--- Task instructions ---
Among the following entries, how many lines hold the string "para"? State only the number.

--- Saved data entries ---

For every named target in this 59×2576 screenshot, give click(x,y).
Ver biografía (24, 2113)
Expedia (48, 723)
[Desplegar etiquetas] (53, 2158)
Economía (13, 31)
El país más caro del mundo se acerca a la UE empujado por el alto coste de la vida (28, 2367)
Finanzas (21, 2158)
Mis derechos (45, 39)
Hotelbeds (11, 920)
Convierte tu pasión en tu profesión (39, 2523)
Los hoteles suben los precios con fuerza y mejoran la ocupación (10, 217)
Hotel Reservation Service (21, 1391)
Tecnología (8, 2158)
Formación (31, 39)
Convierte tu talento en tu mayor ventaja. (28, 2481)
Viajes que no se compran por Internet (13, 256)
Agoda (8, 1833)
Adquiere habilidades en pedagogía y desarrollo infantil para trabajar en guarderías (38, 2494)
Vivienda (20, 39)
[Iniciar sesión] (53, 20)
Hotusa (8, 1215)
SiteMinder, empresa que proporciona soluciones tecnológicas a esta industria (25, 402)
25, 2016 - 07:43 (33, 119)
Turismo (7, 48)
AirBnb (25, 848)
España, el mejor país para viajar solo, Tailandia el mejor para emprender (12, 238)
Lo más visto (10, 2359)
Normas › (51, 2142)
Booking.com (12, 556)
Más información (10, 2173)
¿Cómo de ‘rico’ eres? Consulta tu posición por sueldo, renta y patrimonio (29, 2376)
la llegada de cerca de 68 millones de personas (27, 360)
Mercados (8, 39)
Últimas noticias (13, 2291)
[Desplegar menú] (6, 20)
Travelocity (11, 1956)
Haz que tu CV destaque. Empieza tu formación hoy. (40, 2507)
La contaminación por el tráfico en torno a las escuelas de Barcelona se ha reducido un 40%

--- Reply to the exercise ---
2